■ EXERCISE GOAL
Pull out every line in the entries below that contains the string "Task", matching case exactly.

■ ENTRIES
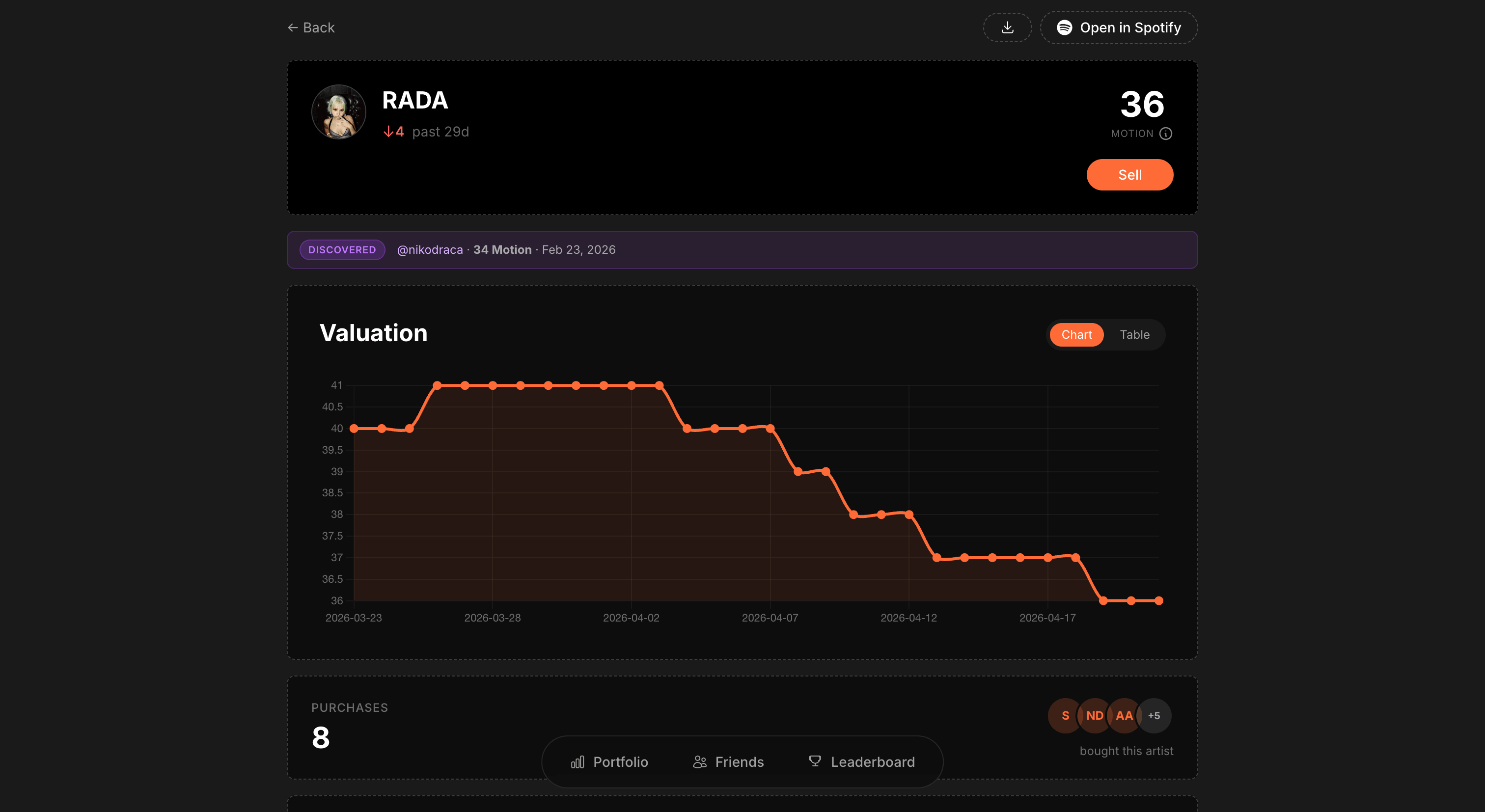Screen dimensions: 1485x812
Task: Select the Chart view toggle
Action: 1076,335
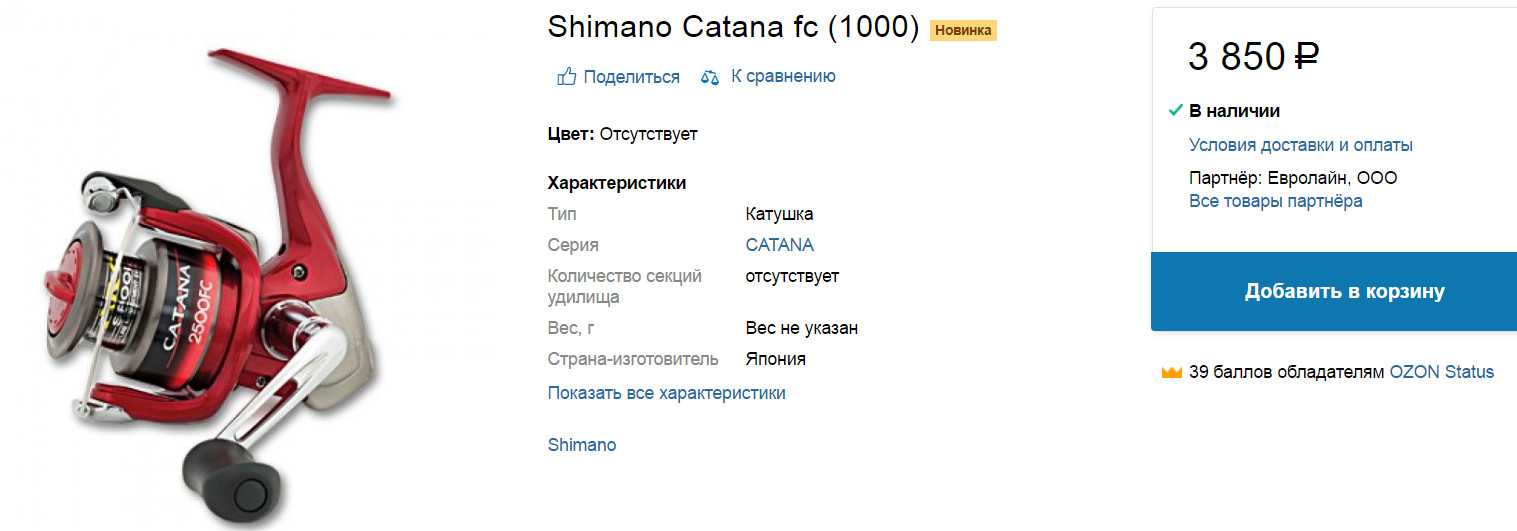Click the ruble currency symbol by price

(x=1306, y=57)
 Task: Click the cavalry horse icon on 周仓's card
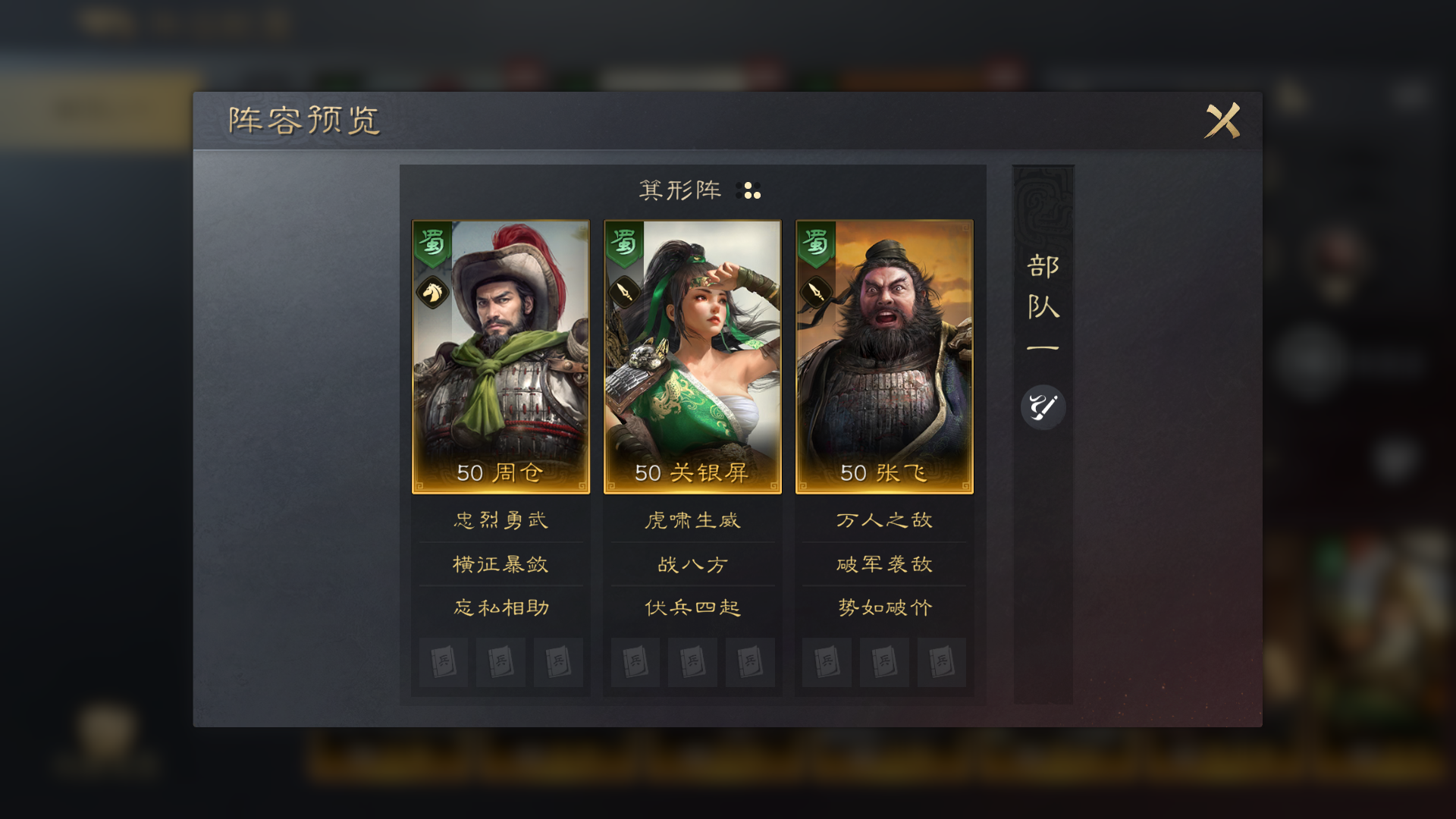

■ OUTPUT BELOW
Task: Select the Chart view toggle
 Task: Click the cavalry horse icon on 周仓's card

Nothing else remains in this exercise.